What does insider threat cover?
The report asks “what are insider threats?” It’s a good question and the report not only lists four groups outside of employees but also gives a list of what an insider threat might involve. For example:
- Business associates.
- Third parties.
- Individuals who have knowledge of an organisation’s security practices, confidential information or access to protected networks or databases.
This last section also includes friends and families of many staff members. For smaller companies, those friends and family members may have helped setup and install key pieces of software. It is likely that they still have working logins to access data. For larger organisations contractors are often seen as the number one non-employee risk.

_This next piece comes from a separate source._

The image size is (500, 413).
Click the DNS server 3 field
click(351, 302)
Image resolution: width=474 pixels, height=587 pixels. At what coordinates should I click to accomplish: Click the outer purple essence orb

However, customers and suppliers with access to key systems are also a major threat. This is not to say that they are going to steal or alter data but that their security failings can affect companies. Very few companies do any due diligence on partners before allowing them to access corporate systems. As we move towards Digital Transformation it requires greater automation and integration of systems. Without proper security controls this is a major insider threat problem.
What actions do insider threats involve?
This is something that few companies can really answer. To most people an insider threat is about stealing information, money or intellectual property. Forcepoint calls out five issues and it is the last two that will cause consternation for many organisations. The five are:
- Information theft
- Monetary theft
- Identity theft
- Data corruption or deletion
- Data altering with the intention of producing inconvenience or false criminal evidence
Most instance of data deletion are accidental or caused by poor maintenance. It is also thought to be more about users deleting files by accident rather than deliberately. However, careful and systematic deletion of key pieces of data can have a debilitating impact on companies. It can cause them to not invoice customers or not pay suppliers. It could also be log files that could prove a fraud has been committed. These are areas where companies need to improve their monitoring of user behaviour and have immutable log systems that cannot be altered or corrupted.
Data corruption tends to be caused by system misconfiguration. However, there are a number of nasty pieces of malware, such as ransomware, that will corrupt or render data useless. On a more mundane level, operations teams still do not validate backups regularly. This means that any corruption or failed backup can put a restore or recovery from an incident at risk. This is not just about cybercrime. Disaster recovery and business continuity planning have been a challenge for decades. For many organisations they are still not validated or working. This is a major failure of governance and not just about damage to data.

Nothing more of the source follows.